== What to produce ==
Output the entries exactly.

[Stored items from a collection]
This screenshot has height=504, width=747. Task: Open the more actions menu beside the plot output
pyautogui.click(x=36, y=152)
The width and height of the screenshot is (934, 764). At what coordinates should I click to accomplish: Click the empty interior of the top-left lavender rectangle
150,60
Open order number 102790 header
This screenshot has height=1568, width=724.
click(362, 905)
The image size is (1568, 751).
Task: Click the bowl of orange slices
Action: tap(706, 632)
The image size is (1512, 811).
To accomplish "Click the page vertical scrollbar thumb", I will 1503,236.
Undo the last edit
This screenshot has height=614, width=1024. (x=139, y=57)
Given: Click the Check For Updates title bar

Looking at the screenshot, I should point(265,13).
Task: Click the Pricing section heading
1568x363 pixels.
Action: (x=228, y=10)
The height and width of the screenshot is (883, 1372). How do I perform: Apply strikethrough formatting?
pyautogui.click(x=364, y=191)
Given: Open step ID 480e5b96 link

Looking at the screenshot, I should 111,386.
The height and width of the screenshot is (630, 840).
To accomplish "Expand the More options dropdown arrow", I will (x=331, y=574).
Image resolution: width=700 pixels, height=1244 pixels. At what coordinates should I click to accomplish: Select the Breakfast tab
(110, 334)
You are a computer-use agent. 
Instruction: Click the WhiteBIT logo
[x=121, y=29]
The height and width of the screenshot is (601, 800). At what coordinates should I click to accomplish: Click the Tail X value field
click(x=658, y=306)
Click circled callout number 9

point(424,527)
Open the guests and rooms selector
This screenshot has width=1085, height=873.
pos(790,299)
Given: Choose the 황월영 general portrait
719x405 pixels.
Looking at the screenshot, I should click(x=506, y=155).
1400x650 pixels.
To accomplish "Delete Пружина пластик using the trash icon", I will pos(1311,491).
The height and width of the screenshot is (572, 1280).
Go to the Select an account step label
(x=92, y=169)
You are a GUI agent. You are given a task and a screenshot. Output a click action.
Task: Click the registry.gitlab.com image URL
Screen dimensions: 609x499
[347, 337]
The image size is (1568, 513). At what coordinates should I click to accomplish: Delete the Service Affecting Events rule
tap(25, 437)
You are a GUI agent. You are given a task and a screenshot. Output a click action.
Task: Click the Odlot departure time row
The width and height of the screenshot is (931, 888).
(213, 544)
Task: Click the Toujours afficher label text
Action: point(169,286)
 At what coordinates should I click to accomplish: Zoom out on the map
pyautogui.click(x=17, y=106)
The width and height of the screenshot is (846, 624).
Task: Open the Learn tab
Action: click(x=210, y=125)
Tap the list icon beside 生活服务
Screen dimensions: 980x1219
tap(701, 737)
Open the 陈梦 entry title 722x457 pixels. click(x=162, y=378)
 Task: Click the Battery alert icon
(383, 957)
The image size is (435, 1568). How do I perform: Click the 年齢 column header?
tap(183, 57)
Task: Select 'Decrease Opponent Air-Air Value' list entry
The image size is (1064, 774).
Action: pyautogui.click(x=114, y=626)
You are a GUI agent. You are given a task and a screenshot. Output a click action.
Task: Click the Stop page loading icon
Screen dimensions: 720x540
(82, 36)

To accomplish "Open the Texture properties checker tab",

== Output for this task ==
This screenshot has height=504, width=747. Task: Open the more actions menu beside the plot output
pyautogui.click(x=36, y=152)
The width and height of the screenshot is (934, 764). At what coordinates should I click to accomplish: Click the empty interior of the top-left lavender rectangle
150,60
Open order number 102790 header
This screenshot has height=1568, width=724.
click(362, 905)
The image size is (1568, 751).
Task: Click the bowl of orange slices
Action: tap(706, 632)
The image size is (1512, 811).
To accomplish "Click the page vertical scrollbar thumb", I will 1503,236.
Undo the last edit
This screenshot has height=614, width=1024. (x=139, y=57)
Given: Click the Check For Updates title bar

Looking at the screenshot, I should point(265,13).
Task: Click the Pricing section heading
1568x363 pixels.
Action: (x=228, y=10)
The height and width of the screenshot is (883, 1372). How do I perform: Apply strikethrough formatting?
pyautogui.click(x=364, y=191)
Given: Open step ID 480e5b96 link

Looking at the screenshot, I should 111,386.
The height and width of the screenshot is (630, 840).
To accomplish "Expand the More options dropdown arrow", I will (x=331, y=574).
Image resolution: width=700 pixels, height=1244 pixels. At what coordinates should I click to accomplish: Select the Breakfast tab
(110, 334)
You are a computer-use agent. 
Instruction: Click the WhiteBIT logo
[x=121, y=29]
The height and width of the screenshot is (601, 800). At what coordinates should I click to accomplish: Click the Tail X value field
click(x=658, y=306)
Click circled callout number 9

point(424,527)
Open the guests and rooms selector
This screenshot has width=1085, height=873.
pos(790,299)
Given: Choose the 황월영 general portrait
719x405 pixels.
Looking at the screenshot, I should click(x=506, y=155).
1400x650 pixels.
To accomplish "Delete Пружина пластик using the trash icon", I will pos(1311,491).
The height and width of the screenshot is (572, 1280).
Go to the Select an account step label
(x=92, y=169)
You are a GUI agent. You are given a task and a screenshot. Output a click action.
Task: Click the registry.gitlab.com image URL
Screen dimensions: 609x499
[347, 337]
The image size is (1568, 513). At what coordinates should I click to accomplish: Delete the Service Affecting Events rule
tap(25, 437)
You are a GUI agent. You are given a task and a screenshot. Output a click action.
Task: Click the Odlot departure time row
The width and height of the screenshot is (931, 888).
(213, 544)
Task: Click the Toujours afficher label text
Action: point(169,286)
 At what coordinates should I click to accomplish: Zoom out on the map
pyautogui.click(x=17, y=106)
The width and height of the screenshot is (846, 624).
Task: Open the Learn tab
Action: click(x=210, y=125)
Tap the list icon beside 生活服务
Screen dimensions: 980x1219
tap(701, 737)
Open the 陈梦 entry title 722x457 pixels. click(x=162, y=378)
 Task: Click the Battery alert icon
(383, 957)
The image size is (435, 1568). How do I perform: Click the 年齢 column header?
tap(183, 57)
Task: Select 'Decrease Opponent Air-Air Value' list entry
The image size is (1064, 774).
Action: pyautogui.click(x=114, y=626)
You are a GUI agent. You are given a task and a screenshot. Output a click action.
Task: Click the Stop page loading icon
Screen dimensions: 720x540
(82, 36)

To accomplish "Open the Texture properties checker tab",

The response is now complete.